Date of this Version
Textiles as Cultural Expressions: Proceedings of the 11th Biennial Symposium of the Textile Society of America, September 24–27, 2008, Honolulu, Hawaii
The Taklamakan Desert in the Tarim Basin is now within the boundaries of the Xinjiang Uyghur Autonomous Region of the People's Republic of China. Taklamakan is one of the largest sandy deserts in the world and covers an area of 270,000 km2. It is bounded by Kunlun Mountains to the south, Pamir Mountains and Tian Shan to the west and north. Life-giving water from the mountains forms rivers and lakes and hence creating lush oasis on the borders of the desert. Neolithic stone tools show that humans have long been present in the area. Branches of trade routes, later known as the Silk Road – although there were several – ran along the edges of the desert utilizing the oasis as resting points and trading sites.

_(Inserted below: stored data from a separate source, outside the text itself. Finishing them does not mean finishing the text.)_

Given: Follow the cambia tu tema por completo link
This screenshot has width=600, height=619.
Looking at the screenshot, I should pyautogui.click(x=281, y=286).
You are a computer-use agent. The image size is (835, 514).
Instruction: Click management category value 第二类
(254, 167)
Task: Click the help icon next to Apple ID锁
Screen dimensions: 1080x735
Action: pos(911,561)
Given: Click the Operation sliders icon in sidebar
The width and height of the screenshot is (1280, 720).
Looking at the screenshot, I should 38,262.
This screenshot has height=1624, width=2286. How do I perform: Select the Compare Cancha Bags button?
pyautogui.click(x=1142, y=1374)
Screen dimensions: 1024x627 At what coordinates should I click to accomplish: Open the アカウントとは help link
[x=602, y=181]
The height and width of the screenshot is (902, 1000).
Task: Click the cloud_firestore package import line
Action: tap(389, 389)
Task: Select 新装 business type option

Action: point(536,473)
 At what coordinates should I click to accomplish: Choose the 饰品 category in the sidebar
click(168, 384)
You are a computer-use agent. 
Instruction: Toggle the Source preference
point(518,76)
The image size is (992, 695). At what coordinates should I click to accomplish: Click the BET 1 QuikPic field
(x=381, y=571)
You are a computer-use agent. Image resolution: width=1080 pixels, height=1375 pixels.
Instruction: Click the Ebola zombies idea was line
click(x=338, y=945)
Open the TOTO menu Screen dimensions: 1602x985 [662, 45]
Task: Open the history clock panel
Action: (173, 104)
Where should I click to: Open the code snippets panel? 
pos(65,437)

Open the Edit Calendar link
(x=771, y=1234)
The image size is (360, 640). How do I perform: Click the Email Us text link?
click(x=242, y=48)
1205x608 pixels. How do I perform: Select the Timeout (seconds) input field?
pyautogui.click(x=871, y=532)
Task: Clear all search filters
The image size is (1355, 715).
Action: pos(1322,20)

The East Asian section at the V&A Museum is acting as custodian for nearly 600 textile fragments; all recovered from the chain of abandoned oasis settlements in the Tarim Basin. They were brought back from three long expeditions by Hungarian born British archaeologist Sir Marc Aurel Stein (1862-1943) during 1900 -1916. These significant textiles, dating from 200 BCE to 1200 CE, came to the Museum in three instalments (1923, 1932 and 1933) and are on loan from the Government of India. The collection comprises plain woven silks in a rich array of colours, pattern woven silks, embroidery, and wool in all qualities, plant fibres, leather, fur and grass.
Stein visited the area of Loulan, west of the dried-up salt lake Lop-nor, twice in 1906 and 1913. Loulan was once an important town on the Loulan branch of the southern Silk Road and one of the 36 city-states of the Tarim Basin. The city-state was a large complex comprising many archaeological sites: dwellings, administrative quarters, refuse heaps, Buddhist stupa and shrines, and burial area. Loulan is the Chinese interpretation of the indigenous name of this kingdom which was Kroraina in Indian Karoshti. The first time Loulan is mentioned in Chinese records refer to its conquest by the Xiongnu in 176 BCE. A Chinese military expedition was dispatched to Loulan and in 109 BCE the local king was forced to pay tribute to China. About CE 260 the Chinese founded a military station and named it Loulan Station. However, it is likely that this was the main centre even before the arrival of the Chinese.